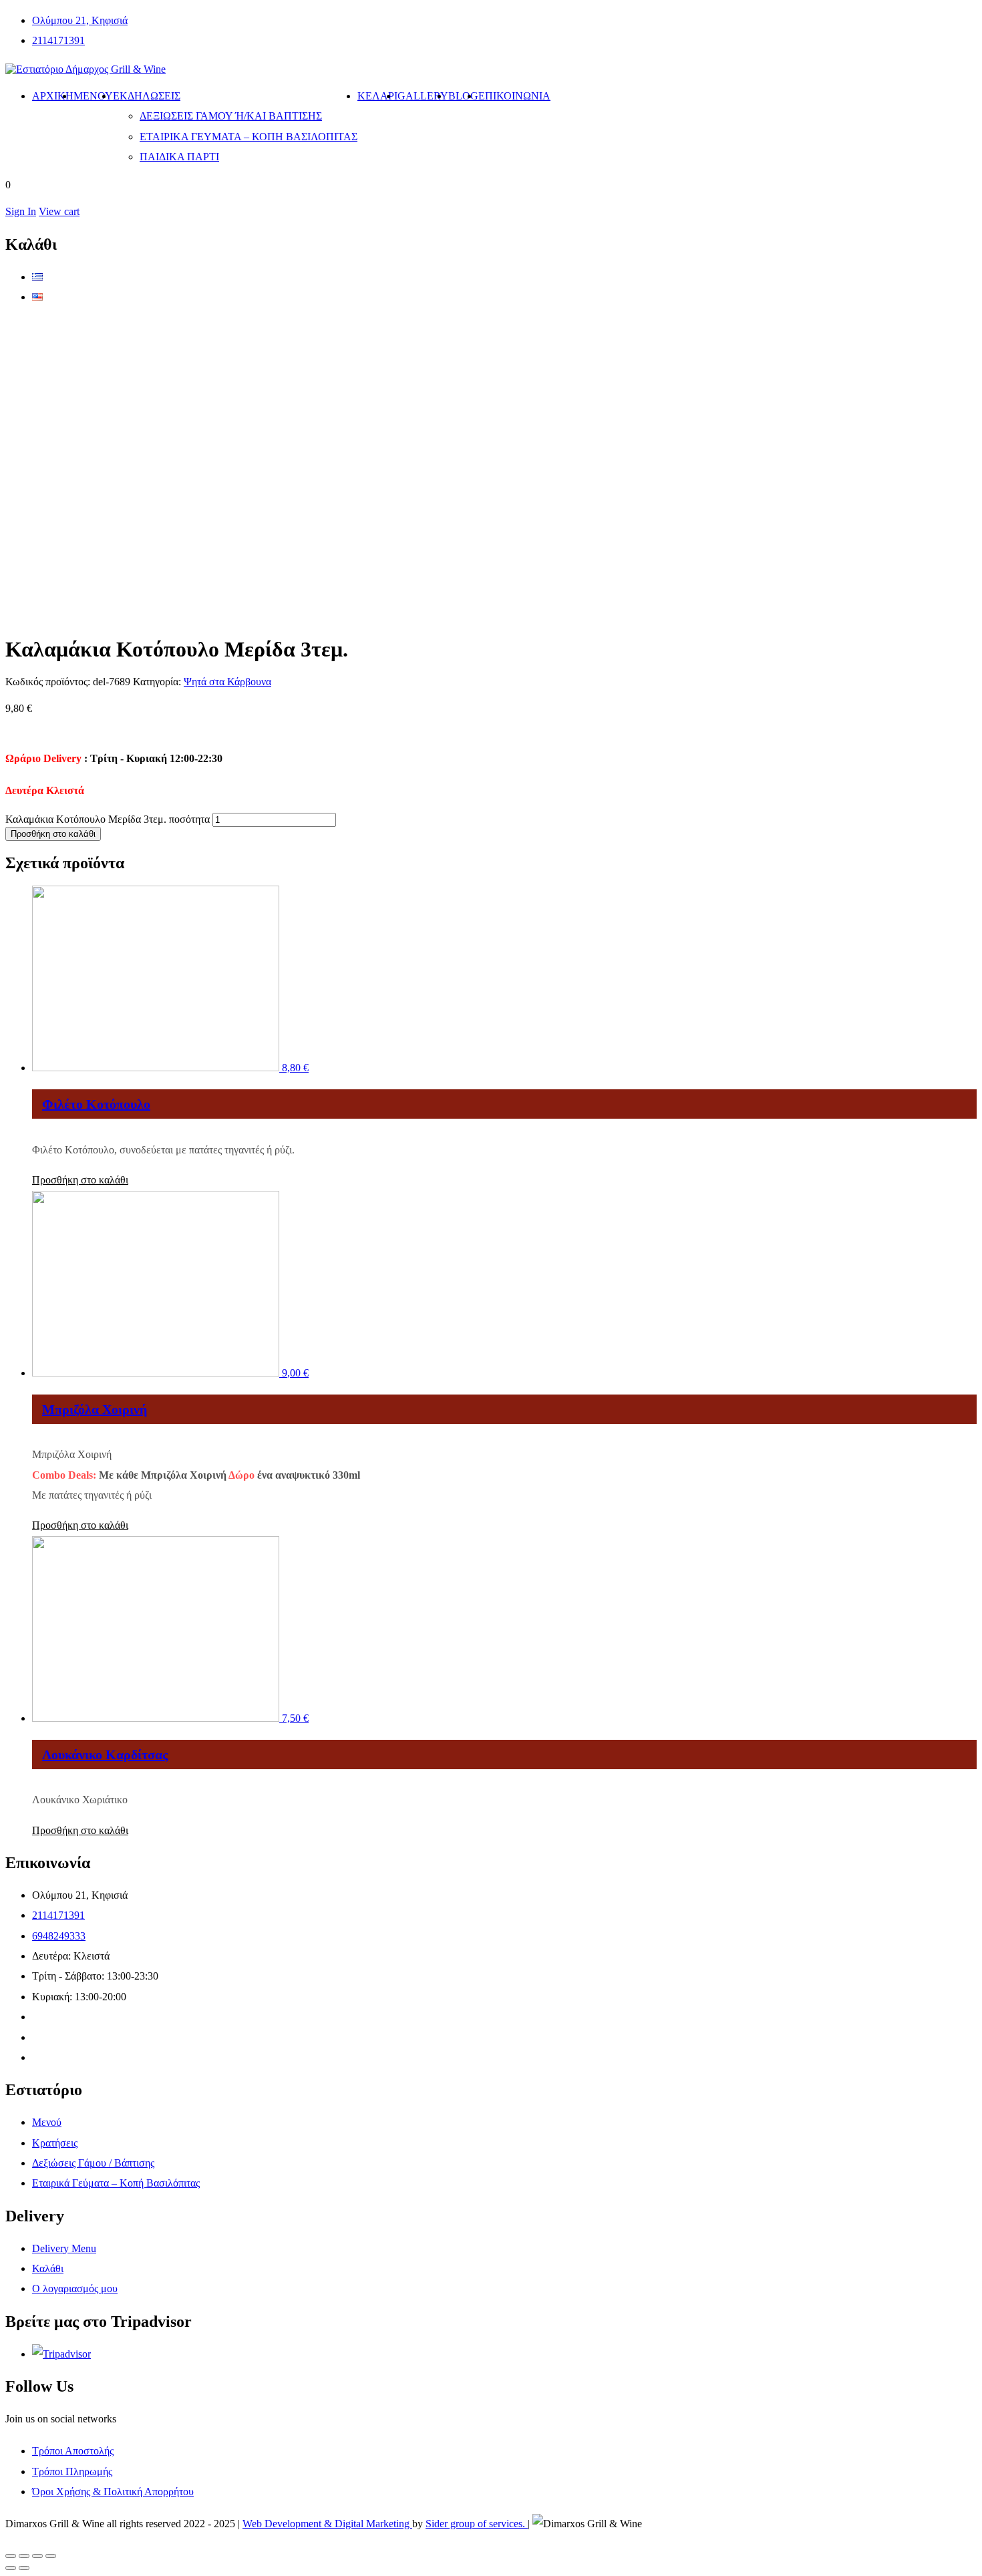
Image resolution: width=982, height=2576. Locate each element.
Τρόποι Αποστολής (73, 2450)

___

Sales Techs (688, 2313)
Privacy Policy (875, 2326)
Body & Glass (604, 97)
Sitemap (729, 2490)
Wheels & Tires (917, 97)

___

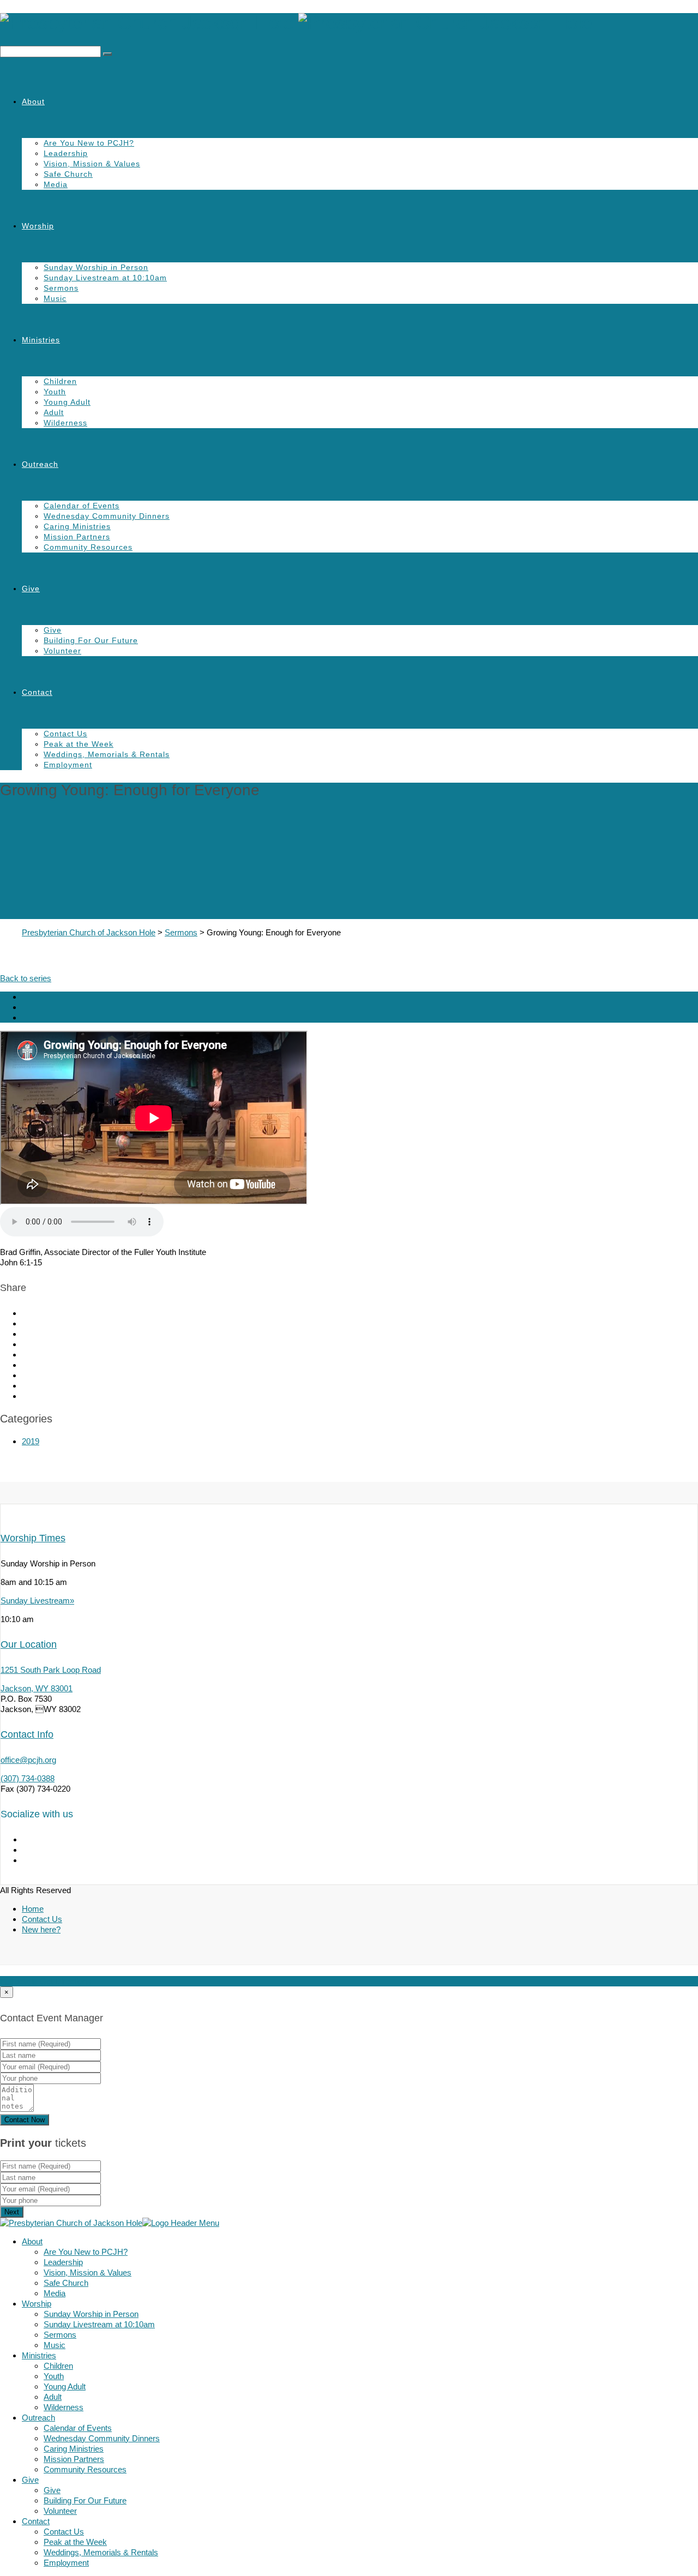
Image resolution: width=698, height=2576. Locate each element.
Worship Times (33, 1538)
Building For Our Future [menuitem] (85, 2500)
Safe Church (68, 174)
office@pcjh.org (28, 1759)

___

> [Work instructions]
Look through the records for the string "element". Copy every line that has it.

> [Response to this exercise]
Image resolution: width=982, height=2576. Locate each element.
Image resolution: width=698, height=2576. Locate each element.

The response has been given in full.